Carroll: The difference for football sprains as opposed to basketball is that they tend to have additional weight of falling bodies coming at various angles to add to the damage. At worst, a basketball player has his own weight and the force of gravity acting on it when he rolls it over. Abraham will have scans on Monday. Anything more than a Grade I sprain will make it a race to get him ready for the next game, even with the bye.
Carroll: By Week 17, you'd think teams would be past all the games. No, the Falcons still refuse to call Dunta Robinson's injury a concussion. Maybe Robinson has something else ... a skull fracture, a broken jaw? No, all the signs point to concussion and we can only hope that the Falcons are treating Robinson's symptoms with all the care it deserves. Again, the bye helps here, though when concussions are treated properly, a return within a game week is not unusual.

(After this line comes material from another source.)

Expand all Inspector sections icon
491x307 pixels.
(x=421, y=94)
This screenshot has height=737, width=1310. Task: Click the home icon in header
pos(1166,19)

Carroll: Simpson took a big hit in the end zone, wobbled and fell to the turf. He was tested on the sideline and cleared, returning to the game and showing no deficit. We have to trust the medical staffs for each team to make these kind of decisions, but there's that little part of me that worries about the possible conflicts of interest, the coach who needs his player for this big game, the owner who's roaming the sidelines. I'm not questioning Eric Sugarman here at all -- he and his staff deserve some of the credit for Adrian Peterson's amazing return -- but that little doubt that everyone has could be fixed by taking that decision out of the team's hands and putting it onto an independent evaluator.
Who takes his spot?: The Vikings don't have a ton of options at receiver. Jairus Wright continues to see more playing time and Devin Aromashodu might be asked to pick up his play, if Simpson has to sit.
• Antoine Winfield, CB, Vikings (hand): Winfield played Sunday, but he reportedly did so with a very swollen hand. Minnesota opens the playoffs on Saturday night.
Carroll: Winfield broke his hand last week, though the Vikings have been careful to not say exactly which of the bones is broken. He tried to play through it this week, but the pain was too much. The Vikings will test some more protective devices and ways to get that hand functional or at least less dysfunctional before next week's playoff game. He'll definitely give it a go, but the Packers will test it early.
Who takes his spot?: Josh Robinson would play in place of Winfield, but the Vikings plan to have the latter in the lineup for the postseason.
• BenJarvus Green-Ellis, RB, Bengals (hamstring): Green-Ellis tweaked his hamstring during warm-ups Sunday, then was pulled from the lineup. It's possible that Cincinnati just played it extra cautious with its No. 1 back.
Carroll: Green-Ellis injured his hamstring during pre-game, so no one outside the stadium got to see how it happened or how he reacted. That makes it tough to tell from the outside. Green-Ellis had missed time with illness this week, so there's some concern that he was deconditioned or even dehydrated. Look for indications early in the practice week as to how limited Green-Ellis is for their Saturday game in Houston.
• Jake Locker, QB, Titans (shoulder): Locker struggled to stay healthy all season, and he revealed Sunday that he will go under the knife soon.
Carroll: Jake Locker is expected to have surgery on his non-throwing shoulder. He'll have plenty of time to heal up and should be near 100 percent by minicamp, though the Titans will assuredly be very careful with him. By July, there should be no limitations. There is some worry that there could be recurrence, but the bigger worry is keeping the throwing shoulder healthy down the line. Less hits and a bit of luck is the only way to make that happen. Who takes his spot?: Matt Hasselbeck has one year left, so the Titans may open up the QB competition in camp, even if Locker is healthy.